Le ministère en a fait l’acquisition par expropriation, il y a déjà plusieurs années, dans le cadre du projet de modernisation de la rue Notre-Dame.
« La rue Notre-Dame n’est même plus dans les cartons du ministère à court terme. Avec les travaux de l’échangeur Turcot, le gouvernement en a pour les 10 ou 15 prochaines années. Il n’y a aucune urgence à démolir la tonnellerie », estime M. Bergeron, qui se questionne sérieusement sur la nécessité de cette démolition.

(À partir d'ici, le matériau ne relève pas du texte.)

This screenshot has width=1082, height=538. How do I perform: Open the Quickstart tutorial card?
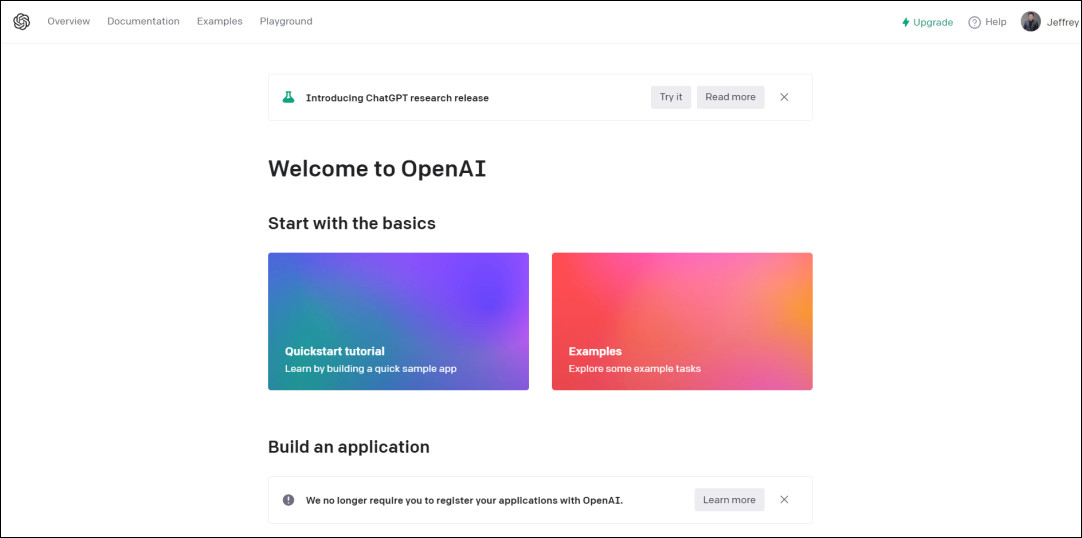coord(398,321)
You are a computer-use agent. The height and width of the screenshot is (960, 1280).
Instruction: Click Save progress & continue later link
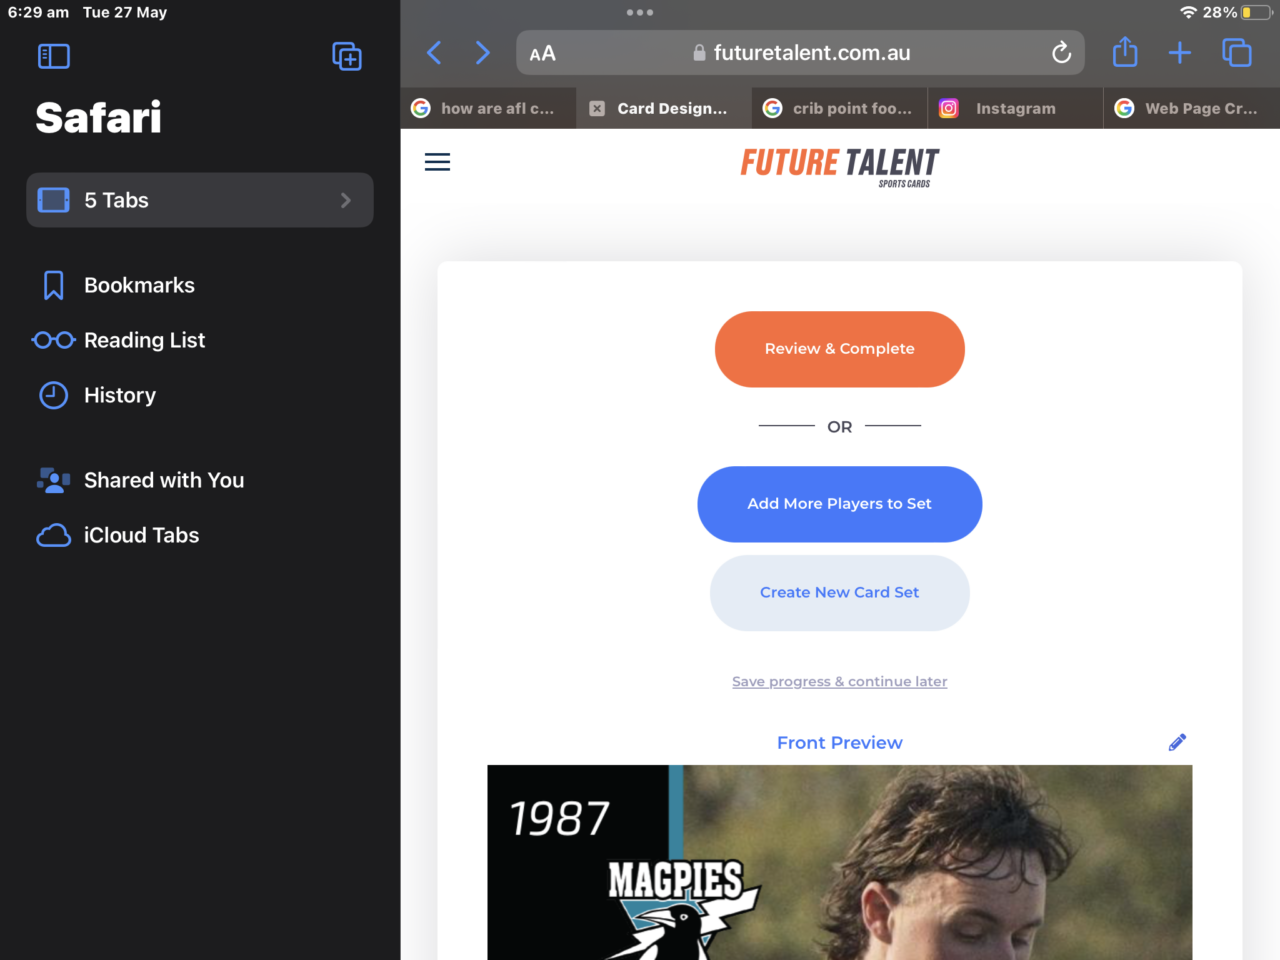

Projet Montréal a plaidé à plusieurs reprises pour la revitalisation du bâtiment et sa sauvegarde, tout comme les citoyens du quartier d’ailleurs.
Interpellé par le chef de la deuxième opposition à la Ville de Montréal, la réaction du maire de l’arrondissement de Mercier – Hochelaga-Maisonneuve, Réal Ménard, ne s’est pas fait attendre.
« Fidèle à son habitude, M. Bergeron parle de ce qu’il ne connaît pas. Il devrait savoir que depuis deux ans, il existe un comité de travail sur l’avenir de l’édifice. La responsabilité de l’arrondissement est de faire revivre ce bâtiment et les terrains adjacents. »
Deux projets sont sur la table. Le premier est un projet privé de studios de télévision créant 125 emplois et qui nécessite un investissement oscillant entre 3 et 5 M$. Il permettrait d’occuper la partie nord du terrain.
Le second est communautaire. L’entreprise d’insertion sociale Le Boulot Vers y déménagerait ses locaux de fabrication de meubles, donnant ainsi une deuxième chance à des jeunes qui veulent se reprendre en main.
Un centre de la petite enfance (CPE) s’y installerait et l’organisme à but non lucratif L’Avenue y construirait des logements communautaires.
La Société de développement commercial de la Promenade Sainte-Catherine Est souhaiterait aussi y établir des commerces au rez-de-chaussée.
Des interventions sont faites auprès du MTQ pour qu’il rétrocède le bâtiment à la Ville de Montréal, qui elle le rétrocéderait à son tour aux organismes communautaires.